▶
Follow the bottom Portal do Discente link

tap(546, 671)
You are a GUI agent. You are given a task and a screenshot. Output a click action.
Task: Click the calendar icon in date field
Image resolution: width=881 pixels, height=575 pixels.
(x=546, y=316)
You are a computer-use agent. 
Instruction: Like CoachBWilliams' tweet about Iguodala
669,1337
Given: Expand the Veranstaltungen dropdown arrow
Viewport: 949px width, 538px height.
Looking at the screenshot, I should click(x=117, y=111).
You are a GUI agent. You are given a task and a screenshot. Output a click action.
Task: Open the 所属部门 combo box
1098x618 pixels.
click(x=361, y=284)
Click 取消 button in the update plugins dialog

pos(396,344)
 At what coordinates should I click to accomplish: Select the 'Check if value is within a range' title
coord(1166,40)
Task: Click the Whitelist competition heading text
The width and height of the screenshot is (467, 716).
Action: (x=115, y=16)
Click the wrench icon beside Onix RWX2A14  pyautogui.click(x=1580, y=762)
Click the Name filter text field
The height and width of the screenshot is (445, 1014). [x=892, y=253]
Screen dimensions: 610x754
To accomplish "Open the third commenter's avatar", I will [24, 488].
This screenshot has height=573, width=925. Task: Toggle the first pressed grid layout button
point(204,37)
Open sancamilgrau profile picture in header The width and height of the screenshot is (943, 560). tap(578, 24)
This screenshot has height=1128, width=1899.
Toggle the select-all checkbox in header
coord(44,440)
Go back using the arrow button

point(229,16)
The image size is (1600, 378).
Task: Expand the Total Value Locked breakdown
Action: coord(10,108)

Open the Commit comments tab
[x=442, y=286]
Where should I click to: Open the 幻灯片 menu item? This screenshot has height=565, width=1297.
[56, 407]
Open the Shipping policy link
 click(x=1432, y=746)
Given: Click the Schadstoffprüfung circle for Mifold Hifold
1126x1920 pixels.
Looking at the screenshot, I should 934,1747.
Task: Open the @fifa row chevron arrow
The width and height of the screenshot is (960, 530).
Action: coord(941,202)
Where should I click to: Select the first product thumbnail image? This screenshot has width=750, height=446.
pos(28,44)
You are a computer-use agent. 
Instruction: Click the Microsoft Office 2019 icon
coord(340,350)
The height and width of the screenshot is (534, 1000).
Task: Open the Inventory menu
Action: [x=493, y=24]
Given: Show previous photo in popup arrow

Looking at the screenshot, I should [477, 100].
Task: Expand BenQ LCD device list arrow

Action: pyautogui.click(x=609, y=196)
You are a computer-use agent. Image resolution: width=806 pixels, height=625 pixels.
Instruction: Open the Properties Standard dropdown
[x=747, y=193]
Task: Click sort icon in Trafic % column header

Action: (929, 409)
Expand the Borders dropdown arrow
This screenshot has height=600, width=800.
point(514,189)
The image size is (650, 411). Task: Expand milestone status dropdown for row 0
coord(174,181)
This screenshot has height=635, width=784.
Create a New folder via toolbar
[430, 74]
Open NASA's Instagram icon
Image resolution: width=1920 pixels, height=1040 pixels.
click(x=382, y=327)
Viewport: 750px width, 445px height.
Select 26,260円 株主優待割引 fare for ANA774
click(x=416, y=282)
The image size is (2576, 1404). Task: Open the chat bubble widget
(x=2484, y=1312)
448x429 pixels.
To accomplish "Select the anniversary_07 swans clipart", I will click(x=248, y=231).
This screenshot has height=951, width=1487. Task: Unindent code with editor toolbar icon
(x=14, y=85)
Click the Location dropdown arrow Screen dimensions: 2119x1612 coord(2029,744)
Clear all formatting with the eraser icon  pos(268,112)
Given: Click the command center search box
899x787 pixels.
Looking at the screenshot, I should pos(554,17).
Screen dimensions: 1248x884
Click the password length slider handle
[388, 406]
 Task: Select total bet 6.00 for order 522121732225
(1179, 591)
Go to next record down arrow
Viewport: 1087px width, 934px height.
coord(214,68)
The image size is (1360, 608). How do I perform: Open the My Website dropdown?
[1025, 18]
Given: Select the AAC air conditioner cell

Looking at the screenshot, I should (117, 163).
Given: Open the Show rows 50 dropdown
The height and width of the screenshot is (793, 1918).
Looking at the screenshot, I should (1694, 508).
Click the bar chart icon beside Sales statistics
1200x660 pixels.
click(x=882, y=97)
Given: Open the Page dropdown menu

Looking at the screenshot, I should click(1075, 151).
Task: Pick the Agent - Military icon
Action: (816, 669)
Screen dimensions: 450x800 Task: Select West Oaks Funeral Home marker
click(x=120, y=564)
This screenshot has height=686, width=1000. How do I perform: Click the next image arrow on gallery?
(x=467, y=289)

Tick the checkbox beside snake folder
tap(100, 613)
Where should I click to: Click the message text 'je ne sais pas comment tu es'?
◀
> PROMPT: Write out every line of the entries above as a JSON list of strings, one string per line, leaving out blank lines.

> FINISHED TASK:
[
  "Follow the bottom Portal do Discente link",
  "tap(546, 671)",
  "You are a GUI agent. You are given a task and a screenshot. Output a click action.",
  "Task: Click the calendar icon in date field",
  "Image resolution: width=881 pixels, height=575 pixels.",
  "(x=546, y=316)",
  "You are a computer-use agent. ",
  "Instruction: Like CoachBWilliams' tweet about Iguodala",
  "669,1337",
  "Given: Expand the Veranstaltungen dropdown arrow",
  "Viewport: 949px width, 538px height.",
  "Looking at the screenshot, I should click(x=117, y=111).",
  "You are a GUI agent. You are given a task and a screenshot. Output a click action.",
  "Task: Open the 所属部门 combo box",
  "1098x618 pixels.",
  "click(x=361, y=284)",
  "Click 取消 button in the update plugins dialog",
  "pos(396,344)",
  " At what coordinates should I click to accomplish: Select the 'Check if value is within a range' title",
  "coord(1166,40)",
  "Task: Click the Whitelist competition heading text",
  "The width and height of the screenshot is (467, 716).",
  "Action: (x=115, y=16)",
  "Click the wrench icon beside Onix RWX2A14  pyautogui.click(x=1580, y=762)",
  "Click the Name filter text field",
  "The height and width of the screenshot is (445, 1014). [x=892, y=253]",
  "Screen dimensions: 610x754",
  "To accomplish \"Open the third commenter's avatar\", I will [24, 488].",
  "This screenshot has height=573, width=925. Task: Toggle the first pressed grid layout button",
  "point(204,37)",
  "Open sancamilgrau profile picture in header The width and height of the screenshot is (943, 560). tap(578, 24)",
  "This screenshot has height=1128, width=1899.",
  "Toggle the select-all checkbox in header",
  "coord(44,440)",
  "Go back using the arrow button",
  "point(229,16)",
  "The image size is (1600, 378).",
  "Task: Expand the Total Value Locked breakdown",
  "Action: coord(10,108)",
  "Open the Commit comments tab",
  "[x=442, y=286]",
  "Where should I click to: Open the 幻灯片 menu item? This screenshot has height=565, width=1297.",
  "[56, 407]",
  "Open the Shipping policy link",
  " click(x=1432, y=746)",
  "Given: Click the Schadstoffprüfung circle for Mifold Hifold",
  "1126x1920 pixels.",
  "Looking at the screenshot, I should 934,1747.",
  "Task: Open the @fifa row chevron arrow",
  "The width and height of the screenshot is (960, 530).",
  "Action: coord(941,202)",
  "Where should I click to: Select the first product thumbnail image? This screenshot has width=750, height=446.",
  "pos(28,44)",
  "You are a computer-use agent. ",
  "Instruction: Click the Microsoft Office 2019 icon",
  "coord(340,350)",
  "The height and width of the screenshot is (534, 1000).",
  "Task: Open the Inventory menu",
  "Action: [x=493, y=24]",
  "Given: Show previous photo in popup arrow",
  "Looking at the screenshot, I should [477, 100].",
  "Task: Expand BenQ LCD device list arrow",
  "Action: pyautogui.click(x=609, y=196)",
  "You are a computer-use agent. Image resolution: width=806 pixels, height=625 pixels.",
  "Instruction: Open the Properties Standard dropdown",
  "[x=747, y=193]",
  "Task: Click sort icon in Trafic % column header",
  "Action: (929, 409)",
  "Expand the Borders dropdown arrow",
  "This screenshot has height=600, width=800.",
  "point(514,189)",
  "The image size is (650, 411). Task: Expand milestone status dropdown for row 0",
  "coord(174,181)",
  "This screenshot has height=635, width=784.",
  "Create a New folder via toolbar",
  "[430, 74]",
  "Open NASA's Instagram icon",
  "Image resolution: width=1920 pixels, height=1040 pixels.",
  "click(x=382, y=327)",
  "Viewport: 750px width, 445px height.",
  "Select 26,260円 株主優待割引 fare for ANA774",
  "click(x=416, y=282)",
  "The image size is (2576, 1404). Task: Open the chat bubble widget",
  "(x=2484, y=1312)",
  "448x429 pixels.",
  "To accomplish \"Select the anniversary_07 swans clipart\", I will click(x=248, y=231).",
  "This screenshot has height=951, width=1487. Task: Unindent code with editor toolbar icon",
  "(x=14, y=85)",
  "Click the Location dropdown arrow Screen dimensions: 2119x1612 coord(2029,744)",
  "Clear all formatting with the eraser icon  pos(268,112)",
  "Given: Click the command center search box",
  "899x787 pixels.",
  "Looking at the screenshot, I should pos(554,17).",
  "Screen dimensions: 1248x884",
  "Click the password length slider handle",
  "[388, 406]",
  " Task: Select total bet 6.00 for order 522121732225",
  "(1179, 591)",
  "Go to next record down arrow",
  "Viewport: 1087px width, 934px height.",
  "coord(214,68)",
  "The image size is (1360, 608). How do I perform: Open the My Website dropdown?",
  "[1025, 18]",
  "Given: Select the AAC air conditioner cell",
  "Looking at the screenshot, I should (117, 163).",
  "Given: Open the Show rows 50 dropdown",
  "The height and width of the screenshot is (793, 1918).",
  "Looking at the screenshot, I should (1694, 508).",
  "Click the bar chart icon beside Sales statistics",
  "1200x660 pixels.",
  "click(x=882, y=97)",
  "Given: Open the Page dropdown menu",
  "Looking at the screenshot, I should click(1075, 151).",
  "Task: Pick the Agent - Military icon",
  "Action: (816, 669)",
  "Screen dimensions: 450x800 Task: Select West Oaks Funeral Home marker",
  "click(x=120, y=564)",
  "This screenshot has height=686, width=1000. How do I perform: Click the next image arrow on gallery?",
  "(x=467, y=289)",
  "Tick the checkbox beside snake folder",
  "tap(100, 613)",
  "Where should I click to: Click the message text 'je ne sais pas comment tu es'?"
]